Study questions ::
1/ Answer these questions about the editorial on the Department of Education cuts:
(a) How many Department of Education employees were to be laid off?
(b) Which three words does Trump use for the people he says run the department?
(c) What former occupation of Linda McMahon does the editorial mention?
2/ Which people are named in the editorial on the Department of Education cuts, including its photo credit? List all of them.
3/ Copy the part of the editorial on the Department of Education cuts that begins at the words "President Donald Trump" and ends after the words "teachers on up.".

Document section ::
/---

An anti-professional vibe runs through Washington
The appointment of Education Secretary Linda McMahon could be seen by educational professionals as a slap in the face. Credit: TNS/JIM WATSON/AFP
Cynical thinking forms part of the framework for “efficiencies” sought by the Trump administration. To help sell the sweeping cutbacks by Elon Musk’s team as constructive, the new White House establishment leans more than a bit on ignoring and even demeaning and dismissing career government professionals.
On Tuesday, the new White House announced the layoffs of more than 1,300 Department of Education employees that will pare the agency’s staff to about half its earlier 4,100 workers, according to the agency.
President Donald Trump calls for killing the department. He talks of “radicals, zealots and Marxists” running it. Linda McMahon, whom Trump tapped to head the department, is a former promoter of fixed wrestling exhibitions. Professional educators from states red and blue can be forgiven for regarding her selection as a deliberate mockery of professional educators from classroom teachers on up.

\---

(Stored data)
/---

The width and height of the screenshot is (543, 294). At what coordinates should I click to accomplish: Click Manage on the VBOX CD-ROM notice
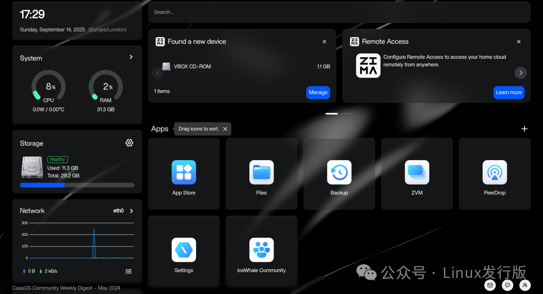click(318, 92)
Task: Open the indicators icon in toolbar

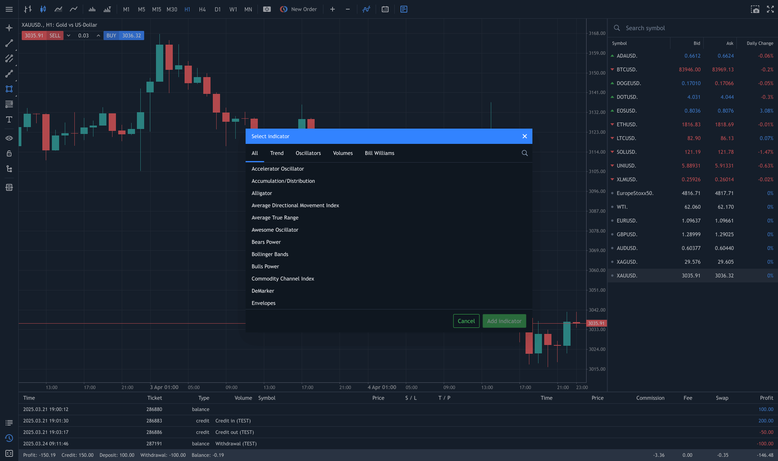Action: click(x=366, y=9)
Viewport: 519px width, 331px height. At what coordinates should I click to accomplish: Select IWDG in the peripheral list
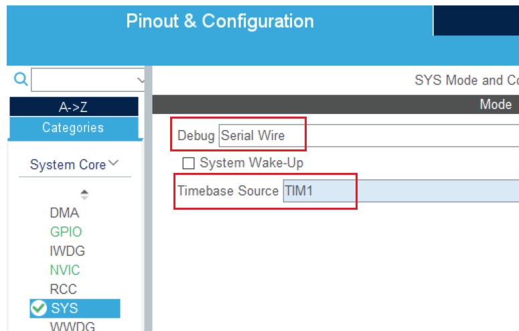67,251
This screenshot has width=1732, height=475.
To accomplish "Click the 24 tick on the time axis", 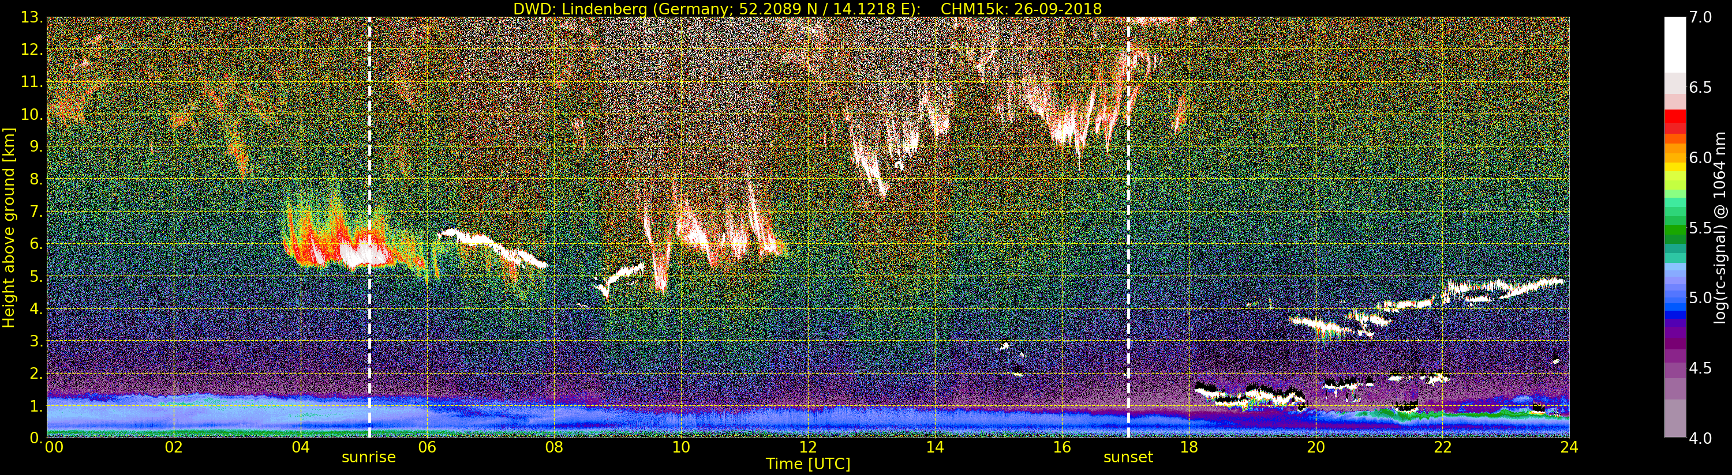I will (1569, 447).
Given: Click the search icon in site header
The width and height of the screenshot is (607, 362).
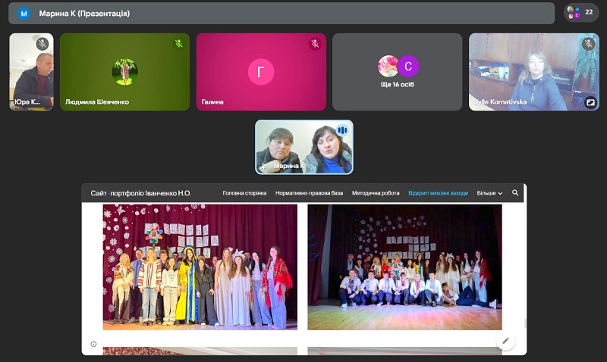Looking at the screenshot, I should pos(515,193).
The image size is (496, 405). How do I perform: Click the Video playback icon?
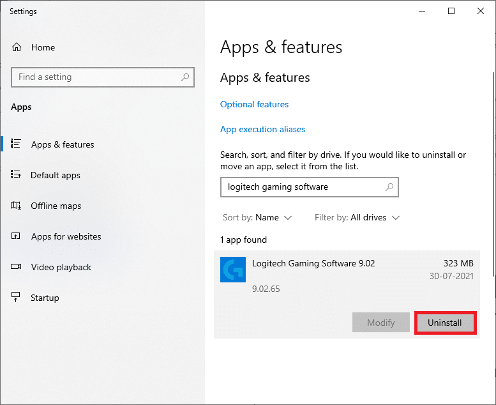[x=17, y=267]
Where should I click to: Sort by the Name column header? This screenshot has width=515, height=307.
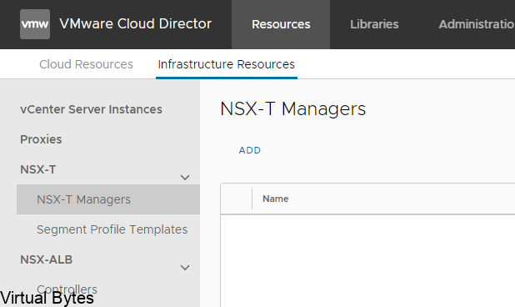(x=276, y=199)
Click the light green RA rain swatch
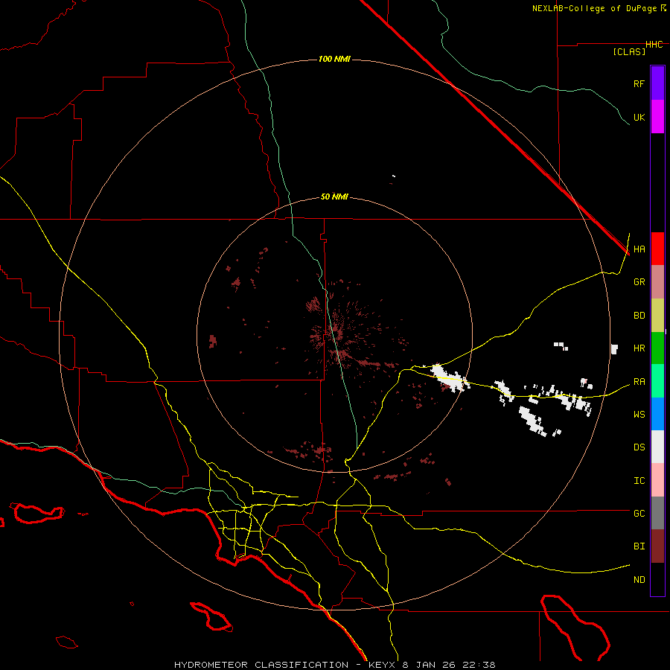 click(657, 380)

\---

Written answers ::
1/
(a) More than 1,300
(b) "radicals, zealots and Marxists"
(c) A promoter of fixed wrestling exhibitions

2/
Linda McMahon
Jim Watson
Donald Trump
Elon Musk

3/
President Donald Trump calls for killing the department. He talks of “radicals, zealots and Marxists” running it. Linda McMahon, whom Trump tapped to head the department, is a former promoter of fixed wrestling exhibitions. Professional educators from states red and blue can be forgiven for regarding her selection as a deliberate mockery of professional educators from classroom teachers on up.